QUOTED TEXT >>
==============================

Image: Advertisement for Button Makers in Birmingham. J Bisset, Bisset’s Magnificent Guide or Grand Copper Plate Directory for the Town of Birmingham…(Birmingham, Printed for the Author by R Jabet, 1808). Twenty-five button-making businesses are named on a scroll. The engraving is particularly interesting in showing machinery for the trade, including a stamp, lathe and presses. Button making had become one of Birmingham’s most important industries by the early 19th century, benefiting from rising demand at home and overseas and increased mechanisation.

Image from: Local Studies and History, Birmingham Central Library

The market for ‘toys’, at home and abroad, was large and long-lasting, providing a great deal of employment. It also had a broad social spread, from the emerging middle classes to the nobility, for while the latter could and did buy silver, gold and diamonds, there is no doubt that they were also captivated by the sparkling steel wares which came from Birmingham, and also Wolverhampton and Woodstock.

==============================

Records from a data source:
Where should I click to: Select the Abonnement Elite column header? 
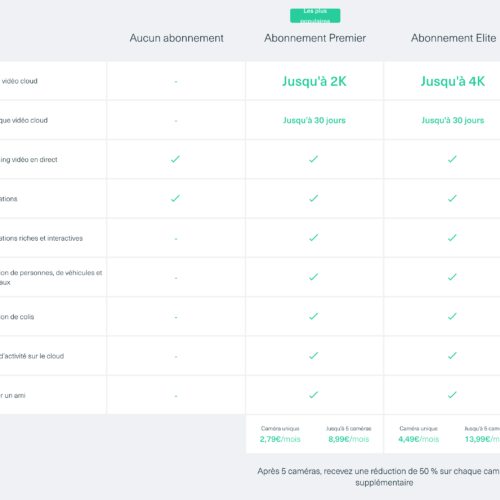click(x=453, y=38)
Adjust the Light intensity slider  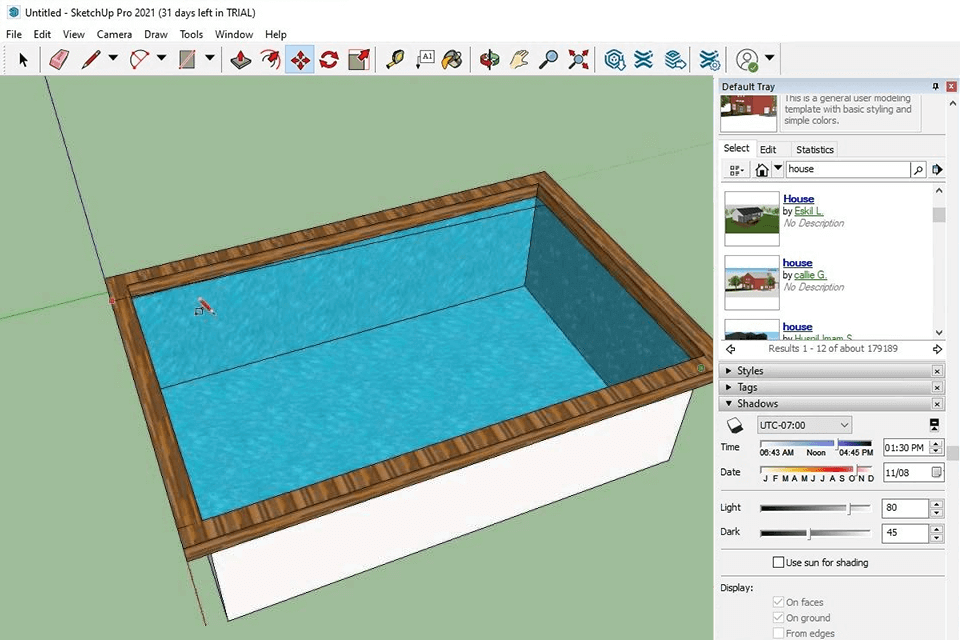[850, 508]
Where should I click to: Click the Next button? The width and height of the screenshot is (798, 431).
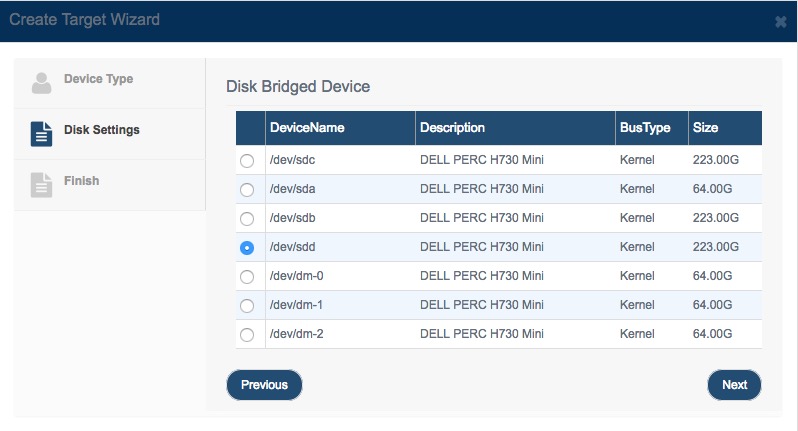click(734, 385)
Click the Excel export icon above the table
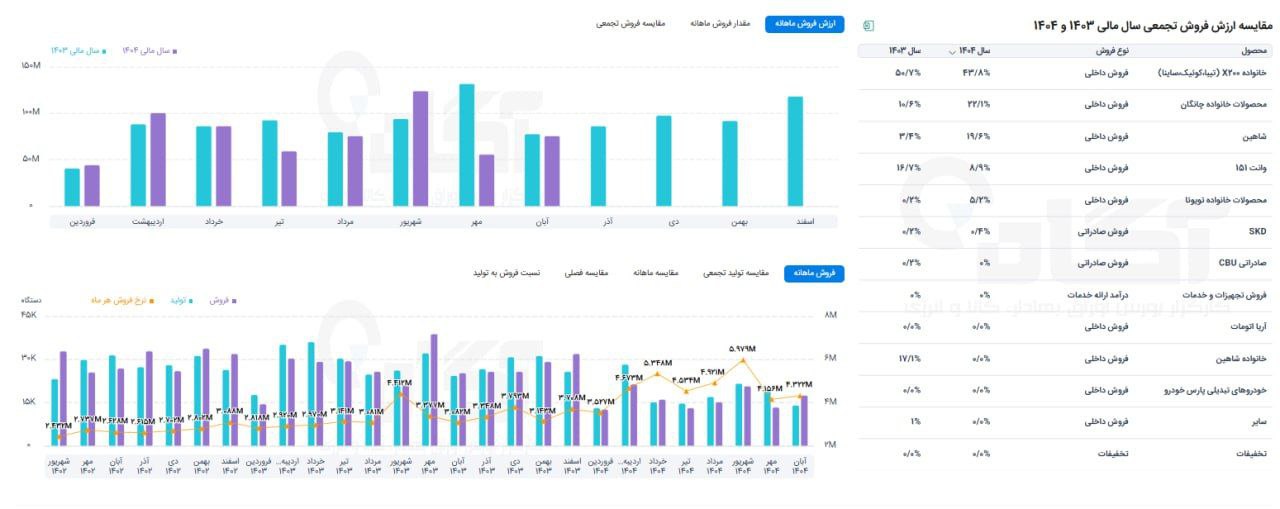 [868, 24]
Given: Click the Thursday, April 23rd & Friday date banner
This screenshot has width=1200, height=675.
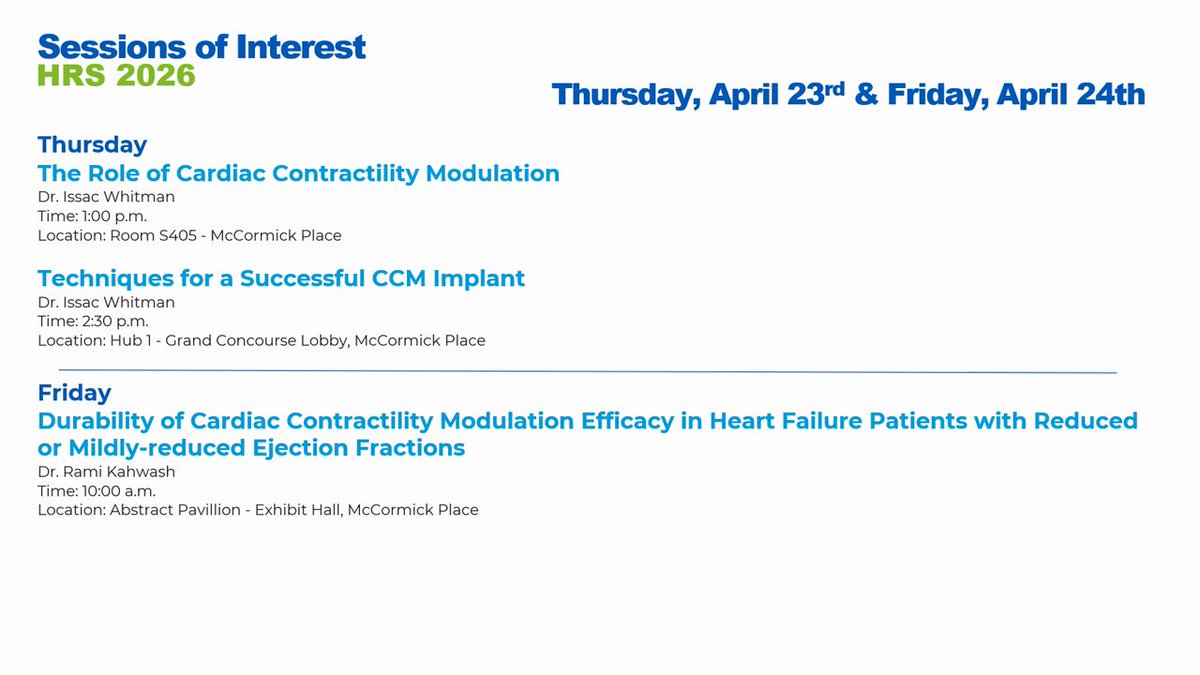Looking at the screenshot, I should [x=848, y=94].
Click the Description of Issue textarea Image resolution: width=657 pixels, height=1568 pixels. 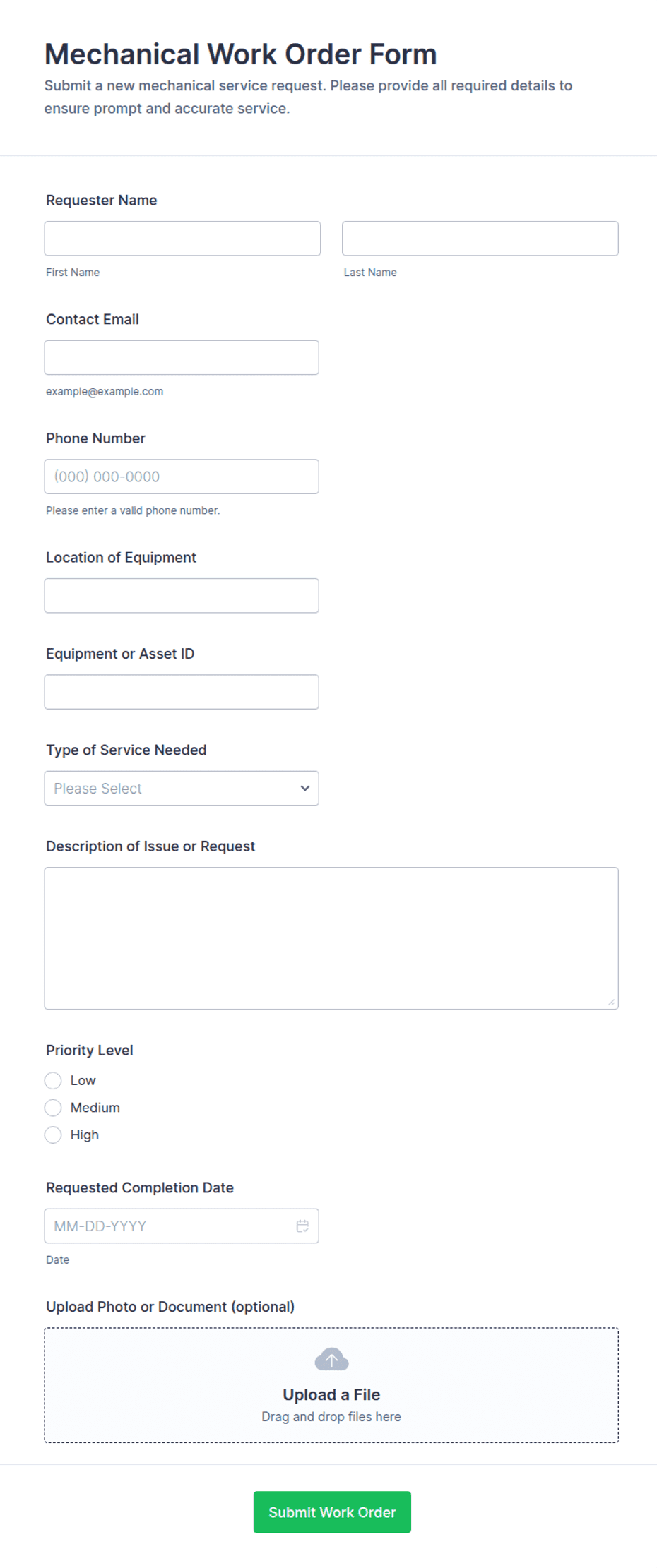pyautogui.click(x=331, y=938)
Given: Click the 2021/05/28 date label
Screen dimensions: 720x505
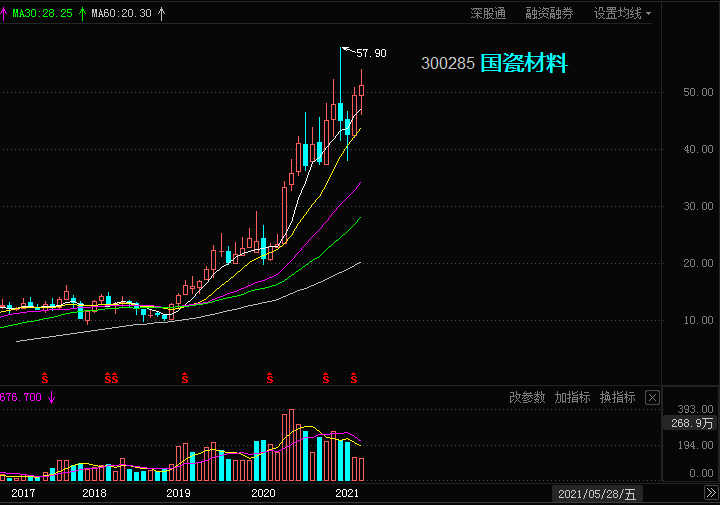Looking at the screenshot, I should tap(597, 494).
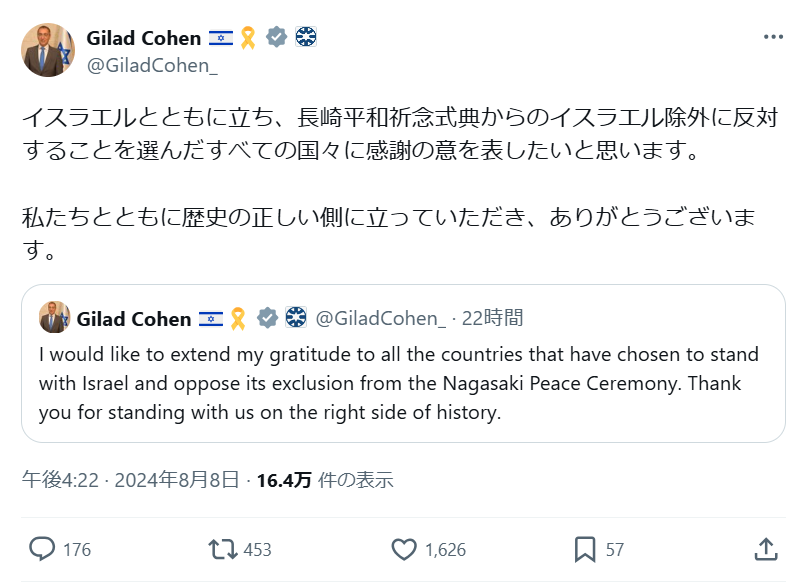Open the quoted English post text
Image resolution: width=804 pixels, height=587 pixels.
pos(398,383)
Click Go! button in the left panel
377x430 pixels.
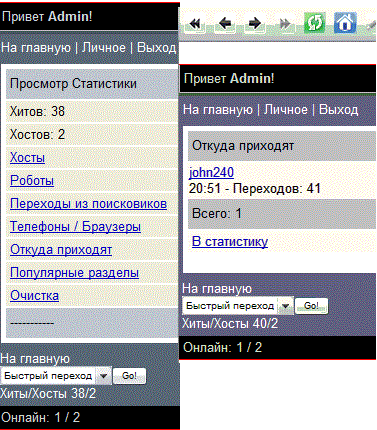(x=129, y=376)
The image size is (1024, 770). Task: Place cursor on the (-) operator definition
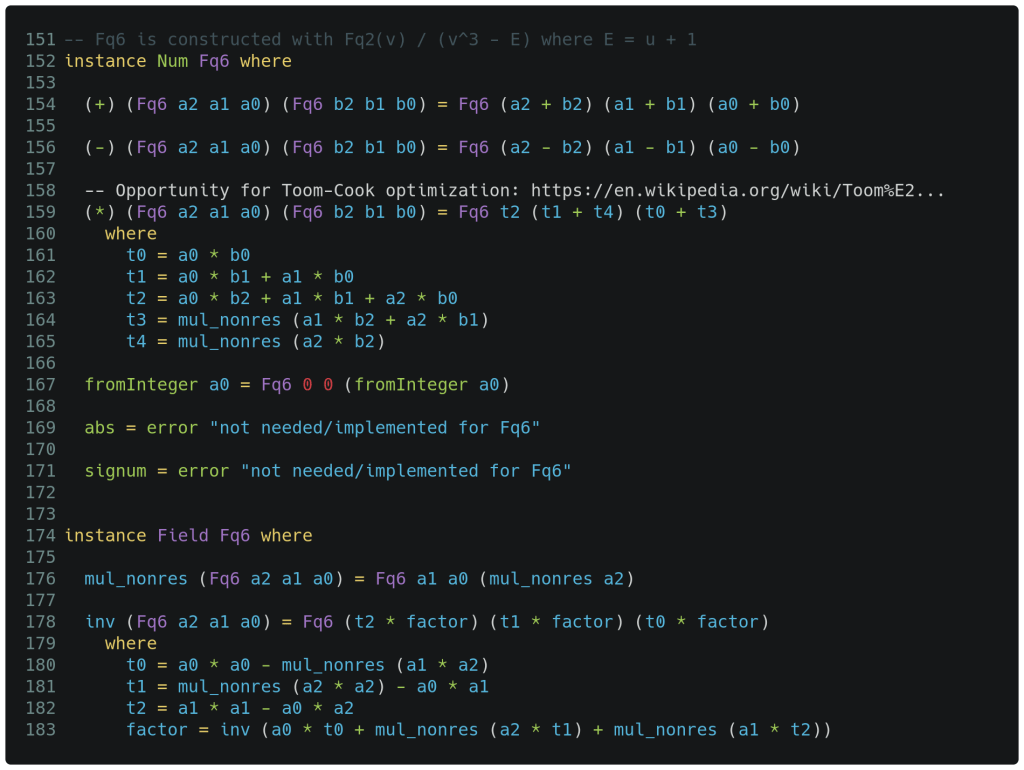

==============================

WHAT YOU NEED TO DO >>
Please retype the passage on Birmingham button making, from the words "The market for" through the words "Wolverhampton and Woodstock.", inclusive.

TASK ANSWER >>
The market for ‘toys’, at home and abroad, was large and long-lasting, providing a great deal of employment. It also had a broad social spread, from the emerging middle classes to the nobility, for while the latter could and did buy silver, gold and diamonds, there is no doubt that they were also captivated by the sparkling steel wares which came from Birmingham, and also Wolverhampton and Woodstock.